Se o literato torna-se sociólogo por acidente, alguns sociólogos almejam a arte. 

No livro Cruz das Almas (1966), um estudo de comunidade, Donald Pierson convencera-se  de que os sociólogos poderiam combinar os papéis do artista e do cientista. Caberia ao leitor, continua Pierson,  julgar se o cientista alcançou ou não o objetivo. 

Em A sociologia como forma de arte (1976), Robert Nisbet comparou os trabalhos de Simmel, Durkheim e Weber aos de Balzac e Dickens. Disse que as primeiras, devido à sensibilidade artística e intuição daqueles sociólogos, pertencem à história da arte tanto quanto a literatura dos escritores pertence à história das ciências sociais. 

Bourdiei em As regras da arte (2002), afirmou que a literatura pode por vezes dizer mais, mesmo sobre o mundo social, que muitos escritos com pretensão científica. 

Em Bourdieu e a litetatura (2017), John Speller observa que a sociologia e a literatura, apesar de diferentes e até opostas, têm muito a aprender uma com a outra. 
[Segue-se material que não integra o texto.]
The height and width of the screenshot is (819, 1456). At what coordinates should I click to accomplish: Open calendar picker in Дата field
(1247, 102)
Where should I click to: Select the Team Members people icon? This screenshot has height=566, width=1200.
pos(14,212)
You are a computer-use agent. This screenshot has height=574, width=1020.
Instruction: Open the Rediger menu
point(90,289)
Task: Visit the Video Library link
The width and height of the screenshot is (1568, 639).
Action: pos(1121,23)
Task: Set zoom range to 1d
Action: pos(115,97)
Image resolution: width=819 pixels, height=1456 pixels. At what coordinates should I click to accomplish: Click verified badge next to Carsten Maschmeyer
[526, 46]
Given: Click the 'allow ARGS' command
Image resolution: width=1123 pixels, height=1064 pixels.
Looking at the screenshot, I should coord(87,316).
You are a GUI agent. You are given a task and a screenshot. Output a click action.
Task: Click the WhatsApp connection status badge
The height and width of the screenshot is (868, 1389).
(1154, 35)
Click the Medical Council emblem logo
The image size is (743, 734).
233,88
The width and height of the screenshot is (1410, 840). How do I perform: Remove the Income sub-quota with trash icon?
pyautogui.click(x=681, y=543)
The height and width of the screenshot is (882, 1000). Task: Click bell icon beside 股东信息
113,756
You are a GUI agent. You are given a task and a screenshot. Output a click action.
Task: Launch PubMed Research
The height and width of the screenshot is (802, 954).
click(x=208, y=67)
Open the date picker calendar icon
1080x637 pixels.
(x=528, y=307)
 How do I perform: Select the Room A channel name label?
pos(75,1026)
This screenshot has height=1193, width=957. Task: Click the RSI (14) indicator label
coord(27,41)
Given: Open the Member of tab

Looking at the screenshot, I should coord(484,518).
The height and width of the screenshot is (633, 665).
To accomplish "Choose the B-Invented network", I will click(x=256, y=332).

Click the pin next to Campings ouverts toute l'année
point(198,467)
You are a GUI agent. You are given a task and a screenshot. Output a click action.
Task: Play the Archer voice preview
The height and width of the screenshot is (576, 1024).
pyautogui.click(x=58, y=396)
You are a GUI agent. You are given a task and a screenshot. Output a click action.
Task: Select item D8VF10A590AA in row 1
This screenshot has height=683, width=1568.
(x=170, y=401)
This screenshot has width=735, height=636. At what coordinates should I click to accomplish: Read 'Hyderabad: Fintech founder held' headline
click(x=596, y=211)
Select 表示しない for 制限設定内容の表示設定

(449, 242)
A ideia de uma sociologia na literatura não é tão absurda. Se levada à sério, pode encorajar a descoberta de um interessante material sobre a burocracia em O processo (1925), de Fraz Kafka ou um exercício de sociologia política do Estado em 1984 (1949), de George Orwell. 

Para Nisbet (1976), a sociologia é uma ciência, mas também uma arte nutrida pelo mesmo tipo de imaginação encontrada na literatura ou pintura. 

Ao estudar as expressões da sociologia na literatura pode-se enriquecer o ponto de vista sociológico a partir de novos ângulos sobre temas tradicionais das ciências sociais.